The evidence comes directly from the official website of GOP Secretary of State J. Kenneth Blackwell Blackwell website. But researchers wishing to verify the number of uncounted ballots from that web site should do so immediately, as Blackwell is known for quickly deleting emb+a+rrassing evidence. In 2004, Blackwell deleted the evidence of excessive uncounted votes after the final results were tallied.
Despite Democratic victories in five of six statewide partisan offices, an analysis by the Free Press shows a statistically implausible shift of votes away from the Democratic Party statewide candidates on Election Day, contrasted with the results of the Columbus Dispatch's final poll. The Dispatch poll predicted Democratic gubernatorial candidate Ted Strickland winning with 67% of the vote.
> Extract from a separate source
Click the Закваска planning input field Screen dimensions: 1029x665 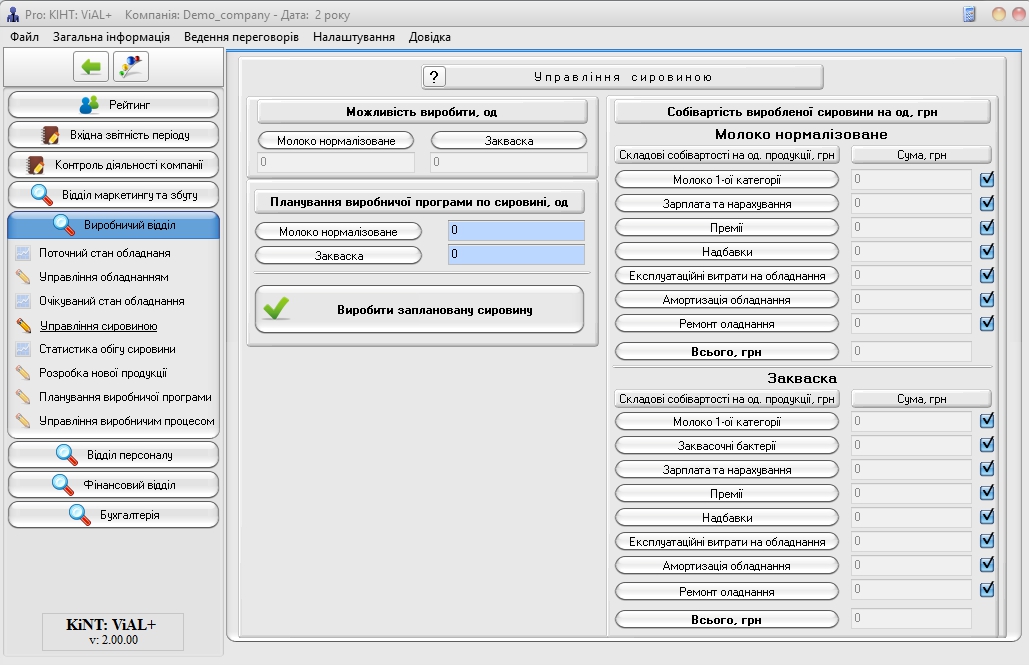pyautogui.click(x=516, y=255)
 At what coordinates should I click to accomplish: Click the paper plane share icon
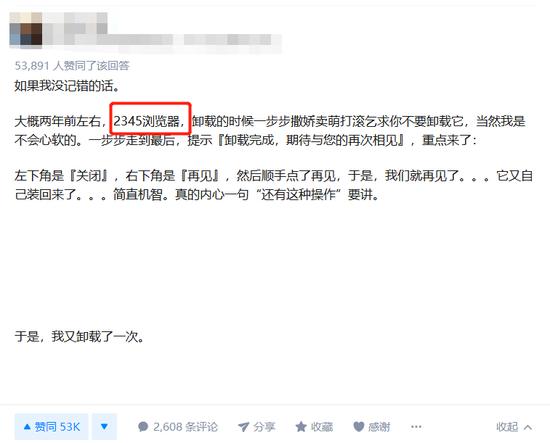pos(243,427)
His actual percentage was 60%. The odds of this occurring are one in 604 million.
--from Bob Fitrakis and Harvey Wasserman
So let's define the election the right way: It was great that the Democrats won majorities in both the House and the US Senate, but that doesn't mean that there isn't a need for serious reform of our election machinery. But first, one more quote from Steve Gilliard, who, here, speaks his master's voice, Markos (thoughts on him here and here). Turns out, after about six years of work, seven or eight books by great writers and world class thinkers, Kos wants to help the voter integrity movement. I mean its a good turn and all and we'll take the hope but Greg Palast, Mark Crispin Miller and Bob Fitrakis were way out front on this. Okay here's his quote from Steve:
After all the bullshit about how Rove was going to steal our elections, after all the times I explained how this was not possible, here's the case. Diebold machines simply suck. Hacking is less of a problem than that they just don't work. But it's easier to whine and bitch than do.
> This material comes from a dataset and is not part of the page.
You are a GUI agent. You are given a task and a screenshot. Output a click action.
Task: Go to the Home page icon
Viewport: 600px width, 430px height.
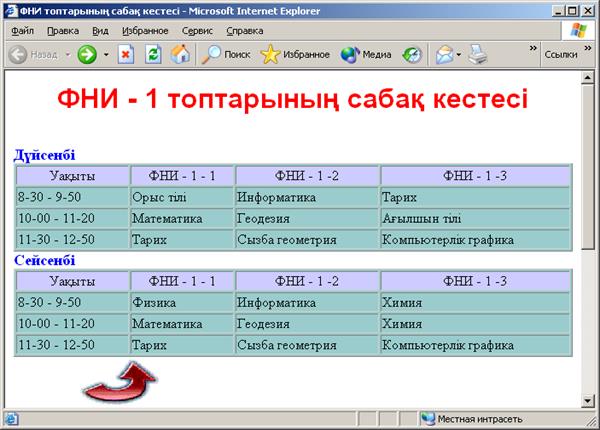pyautogui.click(x=180, y=55)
Well, first, it wasn't bullshit. In fact, had the "white redneck" vote turned out as usual it would have worked. "It", as has been stated many a time by various voter rights advocates, would have been a combination of both voter suppression (and the notorious non counting of provisional ballots in Ohio and elsewhere.) and machine hacks. Of course, as has been pointed out here and other places we're not allowed to even look at the election machines to even figure out if there has been a hack. There was a massive legal fight to preserve the 2004 ballots that was won without the help of Markos.
So, to sum up, its great that dems won but that doesn't mean that the machines worked because your side won. In fact, it means nothing if you believe in democracy. Our goal now is to push Conyers and/or Waxman to look into this. Ask him to invite people like Greg Palast, Mark Crispin Miller, and Bob Fitrakis to capital hill. This is still the most important issue. The overall goal, of course, is to restore and protect the black and latino vote. If that happens, then the current majorities in congress can be held and expanded upon.
You never know. The Republicans might figure out not to charge the rednecks 3 dollars a gallon or more--and not to lower the prices right around election time that tells everybody "we think you're stupid"-- by 2008 and all our gains will vanish. (I really hope Conyers reads and helps enact this.)
Nov. 16
Well, what do you know. Someone, with little respect for the law, posted my review of Thomas Friedman's book "The World is Flat" at Daily Motion where I can watch Veronica Mars and Superman reruns all day. Damn those French. Just awful. But it is cool to hear my words read by a cool Bill Curtis like pro actor type.
And I'm having a very civil discussion with Steve Gilliard about the merits of Greg Palast. Very polite with a Masterpiece Theater tone.